───── Task input ─────

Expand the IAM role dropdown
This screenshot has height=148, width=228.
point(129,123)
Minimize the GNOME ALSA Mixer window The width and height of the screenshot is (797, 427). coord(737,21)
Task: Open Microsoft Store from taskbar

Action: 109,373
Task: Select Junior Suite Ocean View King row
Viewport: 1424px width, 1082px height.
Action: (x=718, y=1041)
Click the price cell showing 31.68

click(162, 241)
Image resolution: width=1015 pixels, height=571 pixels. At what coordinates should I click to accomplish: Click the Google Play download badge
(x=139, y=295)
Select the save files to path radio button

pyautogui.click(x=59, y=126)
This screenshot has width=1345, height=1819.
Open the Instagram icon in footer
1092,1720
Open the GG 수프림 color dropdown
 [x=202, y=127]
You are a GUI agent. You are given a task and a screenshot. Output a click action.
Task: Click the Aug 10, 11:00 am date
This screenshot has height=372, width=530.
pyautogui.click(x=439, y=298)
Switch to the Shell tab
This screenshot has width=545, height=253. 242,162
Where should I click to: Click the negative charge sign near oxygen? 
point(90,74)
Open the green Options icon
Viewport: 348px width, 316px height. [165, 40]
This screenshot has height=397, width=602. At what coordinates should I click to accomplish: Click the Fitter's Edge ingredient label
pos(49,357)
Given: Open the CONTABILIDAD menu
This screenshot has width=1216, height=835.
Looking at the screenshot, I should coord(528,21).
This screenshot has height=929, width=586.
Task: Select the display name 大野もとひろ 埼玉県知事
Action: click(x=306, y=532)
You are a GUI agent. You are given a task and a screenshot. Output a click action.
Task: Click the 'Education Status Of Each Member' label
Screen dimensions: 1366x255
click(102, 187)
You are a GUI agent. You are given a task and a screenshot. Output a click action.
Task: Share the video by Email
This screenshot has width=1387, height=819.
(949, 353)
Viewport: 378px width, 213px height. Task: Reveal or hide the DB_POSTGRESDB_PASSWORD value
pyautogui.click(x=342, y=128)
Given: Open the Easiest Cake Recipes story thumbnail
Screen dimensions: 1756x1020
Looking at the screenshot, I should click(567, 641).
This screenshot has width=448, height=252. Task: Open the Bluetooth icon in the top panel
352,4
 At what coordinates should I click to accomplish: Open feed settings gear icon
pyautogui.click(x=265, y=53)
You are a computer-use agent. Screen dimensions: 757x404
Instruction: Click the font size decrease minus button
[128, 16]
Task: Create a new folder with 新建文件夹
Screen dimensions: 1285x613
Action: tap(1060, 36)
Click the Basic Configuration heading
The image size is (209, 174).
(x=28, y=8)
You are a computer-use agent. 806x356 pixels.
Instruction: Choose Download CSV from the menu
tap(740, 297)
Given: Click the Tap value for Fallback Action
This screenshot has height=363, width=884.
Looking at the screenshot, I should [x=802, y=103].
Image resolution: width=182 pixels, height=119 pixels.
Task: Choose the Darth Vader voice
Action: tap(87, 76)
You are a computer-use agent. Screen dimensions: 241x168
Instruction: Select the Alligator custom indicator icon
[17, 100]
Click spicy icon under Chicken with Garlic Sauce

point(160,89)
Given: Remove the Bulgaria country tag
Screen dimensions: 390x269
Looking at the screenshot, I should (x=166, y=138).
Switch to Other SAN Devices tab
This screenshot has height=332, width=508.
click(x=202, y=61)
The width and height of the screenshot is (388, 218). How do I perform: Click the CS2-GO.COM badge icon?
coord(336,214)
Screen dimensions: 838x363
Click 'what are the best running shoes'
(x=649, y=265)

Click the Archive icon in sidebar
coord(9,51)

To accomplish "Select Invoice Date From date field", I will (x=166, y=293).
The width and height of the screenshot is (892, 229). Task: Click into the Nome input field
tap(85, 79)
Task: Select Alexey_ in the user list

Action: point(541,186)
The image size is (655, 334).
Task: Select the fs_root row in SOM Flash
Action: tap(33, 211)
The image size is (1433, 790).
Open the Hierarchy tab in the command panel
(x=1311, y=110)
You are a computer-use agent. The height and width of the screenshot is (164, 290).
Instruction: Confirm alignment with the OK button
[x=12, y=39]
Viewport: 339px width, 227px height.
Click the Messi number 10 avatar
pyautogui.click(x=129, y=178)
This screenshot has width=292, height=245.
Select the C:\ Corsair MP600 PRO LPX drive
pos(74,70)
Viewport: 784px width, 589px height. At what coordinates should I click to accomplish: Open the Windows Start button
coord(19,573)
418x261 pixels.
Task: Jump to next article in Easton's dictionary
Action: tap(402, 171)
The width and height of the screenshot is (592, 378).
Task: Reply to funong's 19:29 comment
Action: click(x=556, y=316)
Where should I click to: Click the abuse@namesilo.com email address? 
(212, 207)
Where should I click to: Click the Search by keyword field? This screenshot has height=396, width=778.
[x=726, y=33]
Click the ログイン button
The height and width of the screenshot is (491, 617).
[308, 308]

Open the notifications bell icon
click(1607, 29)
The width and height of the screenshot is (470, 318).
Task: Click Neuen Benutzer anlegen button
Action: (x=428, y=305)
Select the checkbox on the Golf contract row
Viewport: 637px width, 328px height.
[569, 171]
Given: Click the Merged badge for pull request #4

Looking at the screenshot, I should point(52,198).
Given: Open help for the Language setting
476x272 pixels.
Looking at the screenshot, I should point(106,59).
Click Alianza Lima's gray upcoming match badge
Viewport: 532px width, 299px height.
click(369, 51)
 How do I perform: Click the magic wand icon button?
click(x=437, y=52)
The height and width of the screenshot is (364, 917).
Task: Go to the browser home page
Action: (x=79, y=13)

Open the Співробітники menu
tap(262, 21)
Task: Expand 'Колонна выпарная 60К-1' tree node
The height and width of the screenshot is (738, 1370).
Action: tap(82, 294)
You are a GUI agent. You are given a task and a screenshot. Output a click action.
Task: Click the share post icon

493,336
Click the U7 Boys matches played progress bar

─────

* [Assignment]
Among the entries above, copy exactly only the lines starting with the one containing "Open the Instagram icon in footer" and going through the one containing "Task: Click the Aug 10, 11:00 am date", both ends included.

* [Answer for this exercise]
Open the Instagram icon in footer
1092,1720
Open the GG 수프림 color dropdown
 [x=202, y=127]
You are a GUI agent. You are given a task and a screenshot. Output a click action.
Task: Click the Aug 10, 11:00 am date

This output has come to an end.